Quali traumi potrebbero essere conseguenza di quello che questa ragazza ha vissuto a 16 anni?
Sicuramente avrà esperito un amore genitoriale materno molto legato a questa rigidità, a paure e ansie. E una tendenza così categorica da parte della madre sarà la prima questione da affrontare, distinguere cioè l'amore dall'obbligo.
Così come immagino che questa ragazza dovrà confrontarsi e ritrovare un equilibrio con una sensibilità propria sul tema del corpo e del peso.
Tendenzialmente il rapporto con il cibo e con il corpo dovrebbe essere il più possibile naturale, sperimentare a 16 anni una simile rigidità significa essere privati della possibilità di vivere il cibo nella sua dimensione ludica e sociale. Tutto questo per dire che immagino che questa ragazza avrà dovuto e starà affrontando tutta una serie di fantasmi che si sono strutturati anche alla luce di questa esperienza.
Si tratta di un caso isolato?
Non direi proprio. So benissimo, per la professione che faccio, che spesso il ruolo genitoriale travalica la questione di ciò che è giusto e di ciò che è sano e dalle paure che un genitore ha rispetto ai propri figli possono nascere ossessioni e vessazioni.
Molti genitori proiettano sui loro figli le loro angosce e lo strumento che utilizzano per risolvere queste angosce è l'iper controllo. Ne scrivo anche nel mio ultimo libro, di come appunto spesso immaginiamo i figli come un'estensione narcisistica della nostra vita e su di essi proiettiamo tutte le cose che non siamo riusciti a fare, compreso controllare il cibo e il corpo.
E come si esce da questa situazione?
Quando noi genitori, parlo da padre, iniziamo a vedere il malessere dei nostri figli, dobbiamo sempre domandarci qual è la nostra quota parte di questo malessere. Ed è chiaro che un genitore ossessivo non può non riconoscere nella propria ossessività il malessere dei figli. Il consiglio è di non sentirsi mai, mai, mai scevri e non coinvolti nel malessere dei nostri ragazzi. Dobbiamo avere il coraggio di sviluppare una pedagogia della responsabilità, anche se questo ci spaventa.
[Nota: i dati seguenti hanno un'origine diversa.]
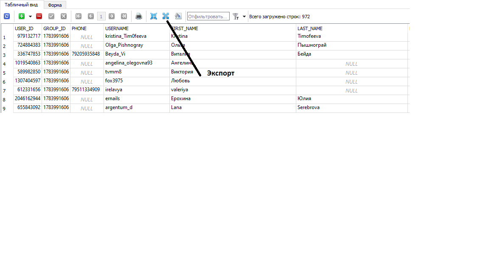This screenshot has width=489, height=275.
Task: Open dropdown arrow beside the add-row button
Action: tap(30, 17)
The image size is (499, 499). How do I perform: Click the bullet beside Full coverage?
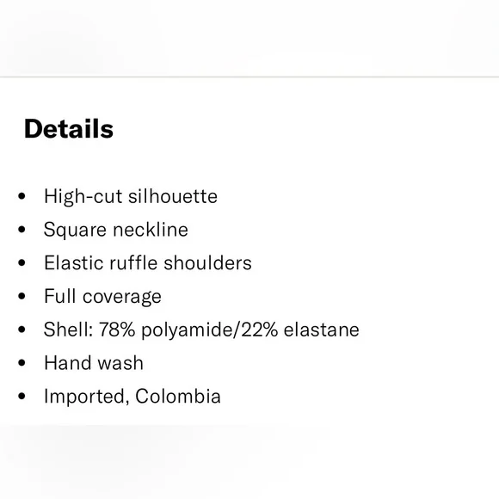click(22, 296)
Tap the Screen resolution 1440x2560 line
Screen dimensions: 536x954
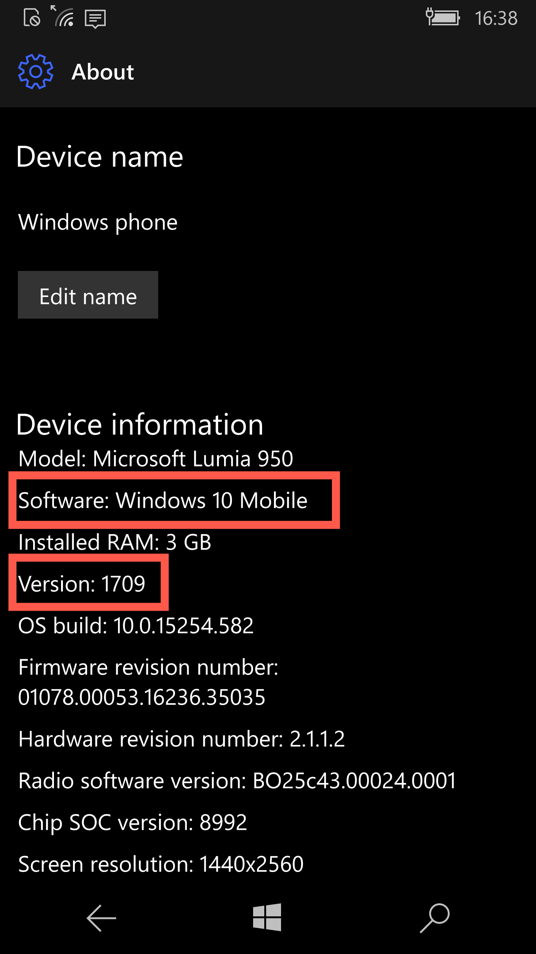(161, 864)
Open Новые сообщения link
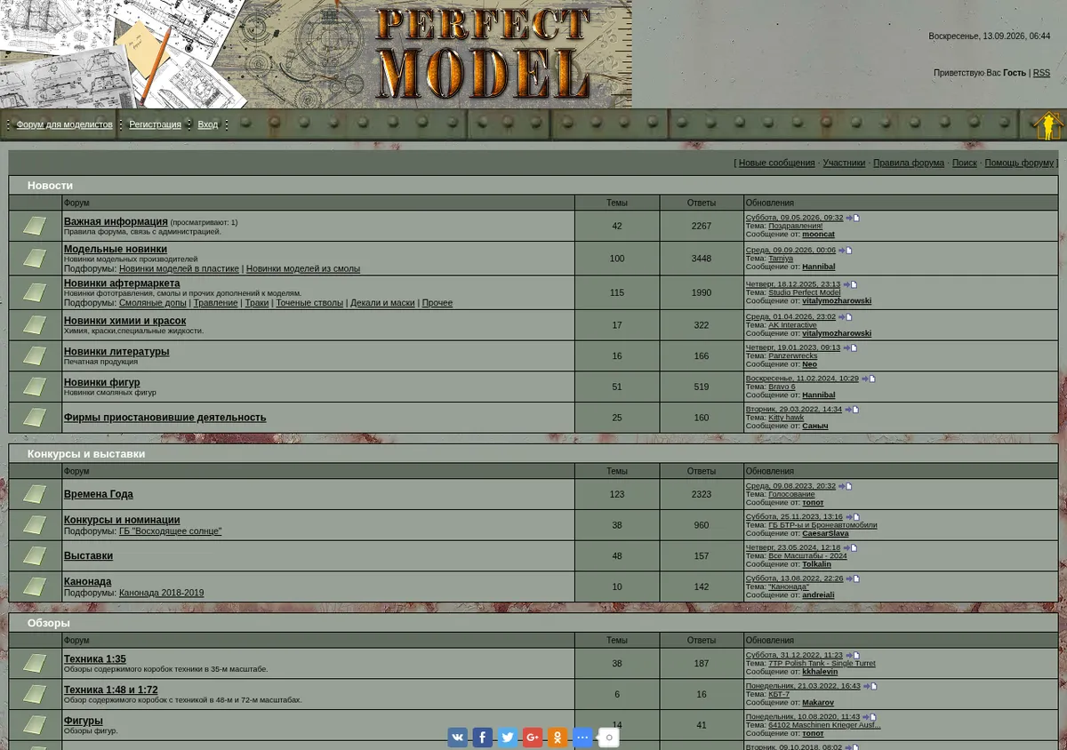This screenshot has height=750, width=1067. pos(776,163)
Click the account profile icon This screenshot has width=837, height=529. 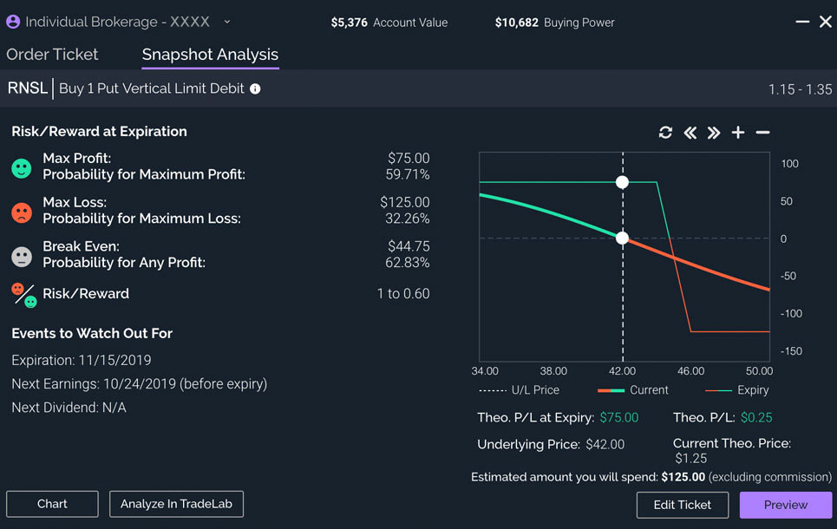click(x=12, y=21)
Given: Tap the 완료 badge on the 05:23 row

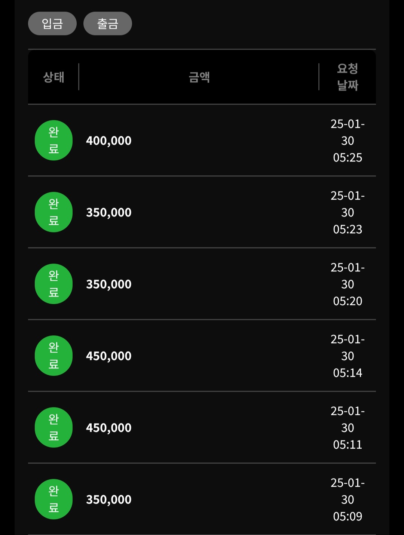Looking at the screenshot, I should 53,212.
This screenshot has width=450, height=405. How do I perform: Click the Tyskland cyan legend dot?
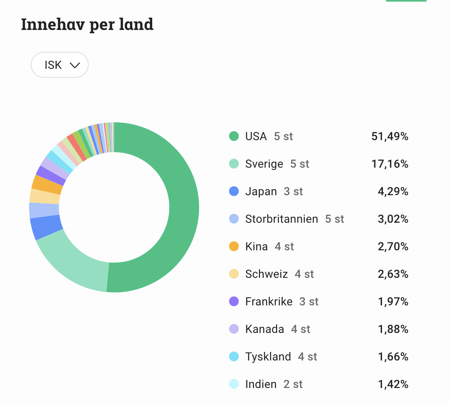[x=234, y=357]
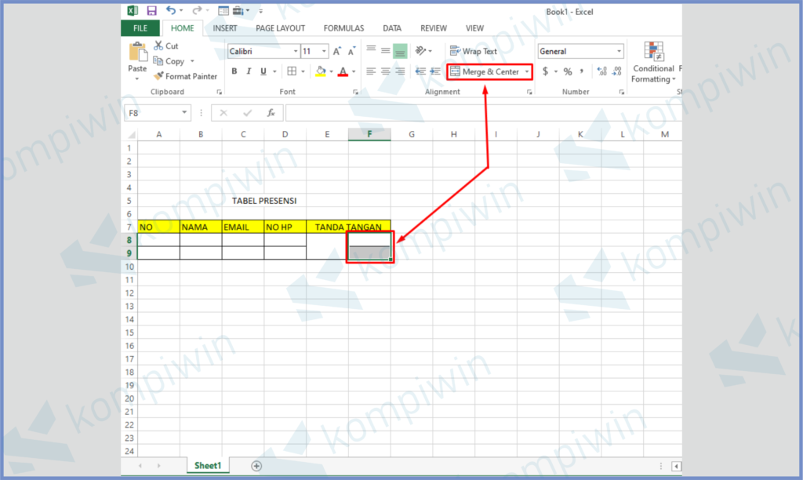Toggle Italic formatting
This screenshot has height=480, width=803.
[249, 71]
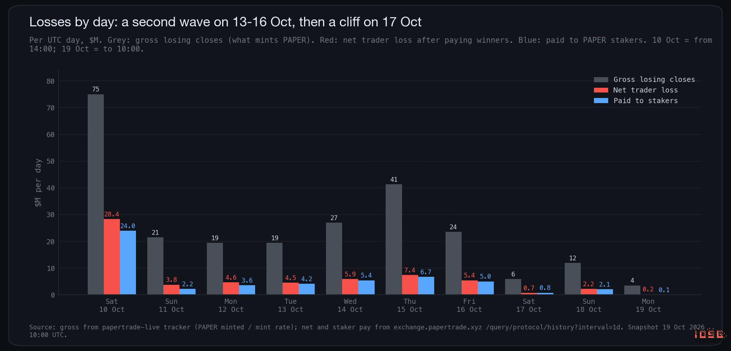Select the grey 75 bar for Sat 10 Oct
This screenshot has height=351, width=731.
(x=96, y=195)
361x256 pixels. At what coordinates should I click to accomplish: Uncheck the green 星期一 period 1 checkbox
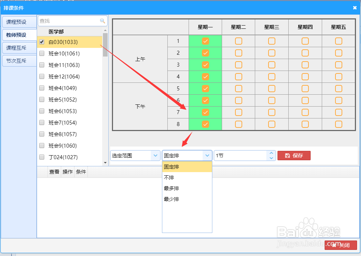[x=205, y=41]
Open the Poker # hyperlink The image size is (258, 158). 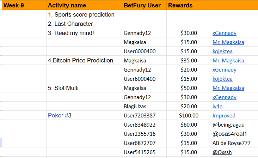pyautogui.click(x=58, y=115)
Sono temi che ha affrontato nel suo ultimo libro, ‘Fragili'. Da dove nasce l'idea?
Nasce dall'aver raccolto durante la pandemia tutta una serie di testimonianze da parte di adolescenti che stavano malissimo e che nel raccontarmi il loro malessere mi hanno sbattuto in faccia molte verità, tra le quali quella che loro vedono il mondo degli adulti come poco presente, distratto, bugiardo e poco consistente. Da padre, oltre che dal terapeuta, mi sono domandato che tipo di mondo abbiamo creato per questi ragazzi?
A quale conclusione è arrivato?
Che dobbiamo partire dalle fragilità dei nostri figli per riconoscere le nostre e costruire un ponte tra generazioni. La cosa più importante è guardare la fragilità non come limite dei nostri adolescenti, ma come occasione per vedere in noi le nostre debolezze e in questo riconoscimento speculare tornare in contatto in modo concreto.